正文:
┌──

編寫項目的items文件,定義要保存的字段,下圖找了一個信息比較全的公司的詳情頁,要保存的信息就是紅框圈出來的信息.那我們編輯items.py文件

import scrapy

class ZhiyoujiItem(scrapy.Item):
  # 公司名
  name = scrapy.Field()
  # 瀏覽量
  views = scrapy.Field()
  # 公司性質
  type = scrapy.Field()
  # 公司規模
  size = scrapy.Field()
  # 行業
  industry = scrapy.Field()
  # 公司簡稱
  abbreviation = scrapy.Field()
  # 公司信息
  info = scrapy.Field()
  # 好評度
  praise = scrapy.Field()
  # 薪資區間
  salary_range = scrapy.Field()
  # 公司產品
  products = scrapy.Field()

└──

(关于查找文字和元素的条目)
┌──

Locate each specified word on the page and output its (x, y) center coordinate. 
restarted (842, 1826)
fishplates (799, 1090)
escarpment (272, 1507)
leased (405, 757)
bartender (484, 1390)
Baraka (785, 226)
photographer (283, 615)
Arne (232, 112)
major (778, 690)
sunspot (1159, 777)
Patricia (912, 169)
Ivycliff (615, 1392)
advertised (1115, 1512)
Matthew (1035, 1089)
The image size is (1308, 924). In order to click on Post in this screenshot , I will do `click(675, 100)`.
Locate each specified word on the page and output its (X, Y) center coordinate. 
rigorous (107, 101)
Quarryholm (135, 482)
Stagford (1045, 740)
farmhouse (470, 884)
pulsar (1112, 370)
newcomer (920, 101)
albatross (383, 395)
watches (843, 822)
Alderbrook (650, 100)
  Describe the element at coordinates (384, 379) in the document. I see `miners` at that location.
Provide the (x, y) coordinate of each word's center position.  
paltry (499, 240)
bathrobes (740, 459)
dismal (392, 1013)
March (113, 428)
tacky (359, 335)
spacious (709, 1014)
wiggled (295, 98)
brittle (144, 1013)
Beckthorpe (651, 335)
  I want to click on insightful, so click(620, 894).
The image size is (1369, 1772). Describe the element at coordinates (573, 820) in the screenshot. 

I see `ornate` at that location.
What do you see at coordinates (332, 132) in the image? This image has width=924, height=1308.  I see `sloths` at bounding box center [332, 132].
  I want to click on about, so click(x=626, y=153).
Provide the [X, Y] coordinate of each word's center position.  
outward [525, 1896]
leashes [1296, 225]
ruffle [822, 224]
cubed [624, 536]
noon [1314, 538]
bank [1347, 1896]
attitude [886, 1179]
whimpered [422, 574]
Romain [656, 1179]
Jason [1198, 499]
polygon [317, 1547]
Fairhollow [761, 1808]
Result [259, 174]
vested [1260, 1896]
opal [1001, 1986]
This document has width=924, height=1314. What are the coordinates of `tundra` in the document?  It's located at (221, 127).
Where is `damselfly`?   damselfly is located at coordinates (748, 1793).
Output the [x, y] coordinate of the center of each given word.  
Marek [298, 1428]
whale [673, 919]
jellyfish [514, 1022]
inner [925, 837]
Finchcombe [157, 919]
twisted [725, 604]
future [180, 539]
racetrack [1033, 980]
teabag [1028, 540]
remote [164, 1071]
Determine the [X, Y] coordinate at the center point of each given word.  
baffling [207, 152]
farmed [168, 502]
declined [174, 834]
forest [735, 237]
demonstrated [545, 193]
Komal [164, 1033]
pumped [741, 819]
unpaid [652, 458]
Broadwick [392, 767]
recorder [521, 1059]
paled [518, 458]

└──

操作要求:
请从上面那篇讲 Scrapy 项目 items.py 字段定义的正文最后一句之后接着往下写。

结果:
  # 融資情況
  financing_situation = scrapy.Field()
  # 公司排名
  rank = scrapy.Field()
  # 公司地址
  address = scrapy.Field()
  # 公司網站
  website = scrapy.Field()
  # 公司聯繫方式
  contact = scrapy.Field()
  # qq
  qq = scrapy.Field()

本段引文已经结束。